▶ [Set problem]
Continue the review of The Station Agent from where it stops, writing the next paragraph or two in the same voice.

▶ [Source document]
▼
REVIEW: The Station Agent [2003]

Score: 9/10 | ★ ★ ★ ½


Rating: R | Runtime: 89 minutes | Release Date: October 3rd, 2003 (USA)
Studio: Miramax Films
Director(s): Thomas McCarthy
Writer(s): Thomas McCarthy

“Would you mind not looking at me right now?”

Actor Thomas McCarthy is quite the paradox. The man has a face full of smugness and unchecked attitude, making him ideal for intelligent, arrogant jerks. Maybe jerk is too strong a word since he also has the capacity for remorse, but I do find it apt after just recently seeing him become one of the most amoral characters on the HBO series “The Wire”. What makes him a paradox, however, is his foray into writing and directing. For some reason—perhaps because of his usual choice of roles—he has found a niche for crafting some of the most sweetly tragic and hopeful tales of the past decade. His sophomore effort, The Visitor, although unfortunately hindered by preaching at the end, is a fantastic gem that not only allows Richard Jenkins a long-awaited chance to shine, but really digs into the emotional center of its characters and shows their journey with love, caring, and understanding.

With his newest, Win Win, about to release, I needed to finally catch up with his debut, The Station Agent. What an auspicious start to hopefully a long and fruitful career behind the camera. Showcasing the diminutive Peter Dinklage as its star Fin McBride, you forget that it also helped bring about Patricia Clarkson’s stellar decade of top-notch work, not to mention having what’s easily Bobby Cannavale’s best turn to date. No matter those last two, or the wonderful cast spanning faces who have sadly disappeared to obscurity—SubUrbia’s Jayce Bartok—faces who may finally be breaking free from the need for auditions—funnyman Jo Lo Truglio and the wittily dramatic John Slattery—and more, this is Dinklage’s show and he proves how capable he is to deserve such a huge spotlight. The guy is quite simply one of the finest actors working today and it’s a shame he is often relegated to roles making him the butt of a joke or fantasy/mythological parts catered to his size. His Fin runs the gamut of emotion and expresses so much with so little being he is all but a hermit looking for solitude.
▲
▶ [Dataset excerpts]
▼
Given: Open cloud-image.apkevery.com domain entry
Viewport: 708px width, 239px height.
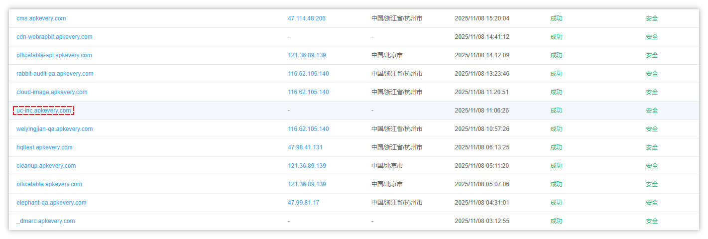Looking at the screenshot, I should pyautogui.click(x=52, y=92).

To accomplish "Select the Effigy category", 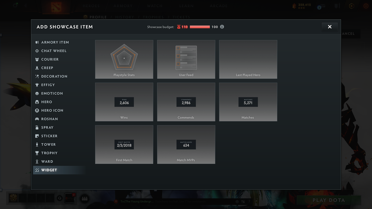I will (x=48, y=85).
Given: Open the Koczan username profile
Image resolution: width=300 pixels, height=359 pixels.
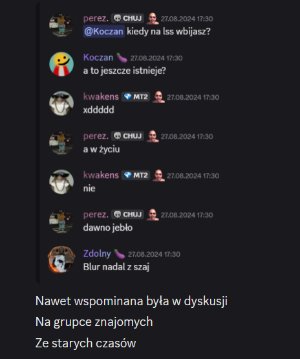Looking at the screenshot, I should point(98,58).
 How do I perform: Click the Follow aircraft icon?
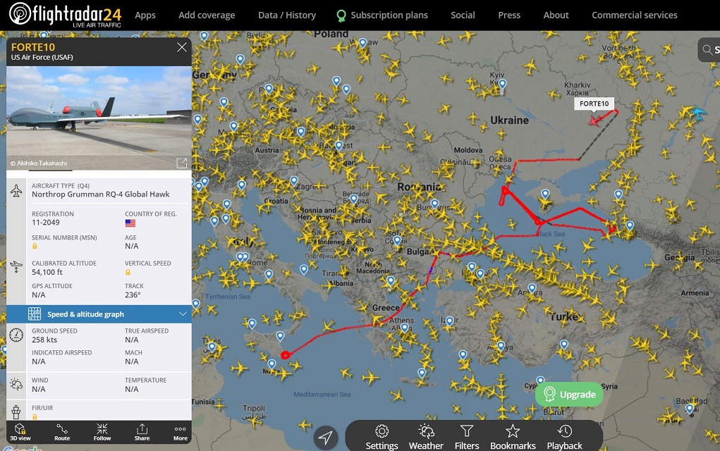pyautogui.click(x=102, y=432)
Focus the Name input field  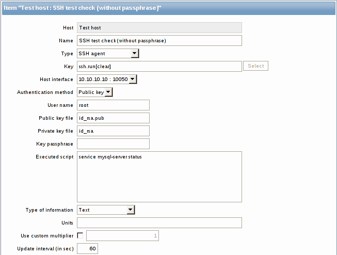click(159, 40)
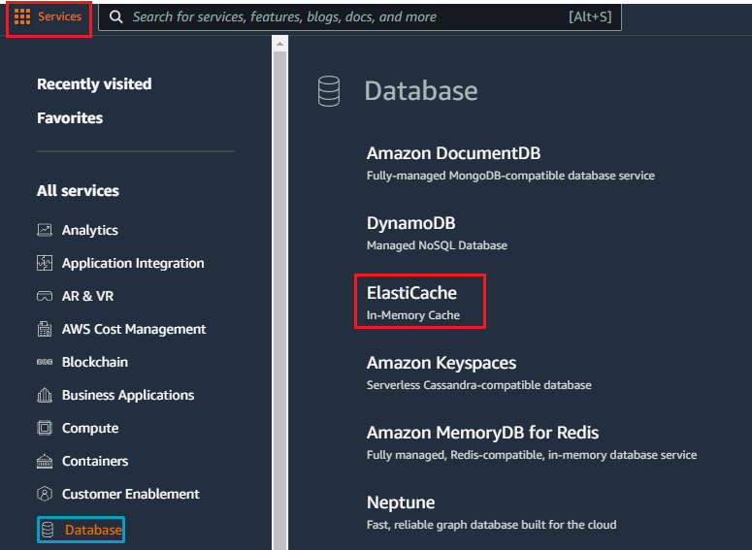Click the scrollbar up arrow
752x550 pixels.
pyautogui.click(x=279, y=44)
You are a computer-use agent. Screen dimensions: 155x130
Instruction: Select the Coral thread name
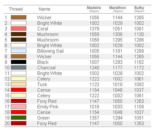[x=42, y=29]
▲
▶ [Output of the exercise]
Years of mental and emotional anguish having grown up a dwarf are, for the most part, finally pushed deep enough to either be forgotten or ignored. Fin’s ability to ignore the environment around him, mostly populated with whispers, snickering, or blatantly mean-spirited barbs, has been cultivated to the point where all noise appears ambient as he wanders the streets to fulfill his purpose and come back to the quiet of home. A train fanatic—it’s weird calling him such since his personality is so subdued, but there is no better word for his love of the locomotive—his job at a model train store in Hoboken abruptly ceases to be once boss and friend Henry suddenly passes. Being called into the lawyer’s office to receive some kind of inheritance, his first thought is that the store would be his to run and enjoy. The truth of the matter, though, is the building had already been sold and the product on the shelves would soon be liquidated. Henry knew Fin better than anyone and he knew he’d be better off having a plot of land in the isolated town of Newfoundland, NJ.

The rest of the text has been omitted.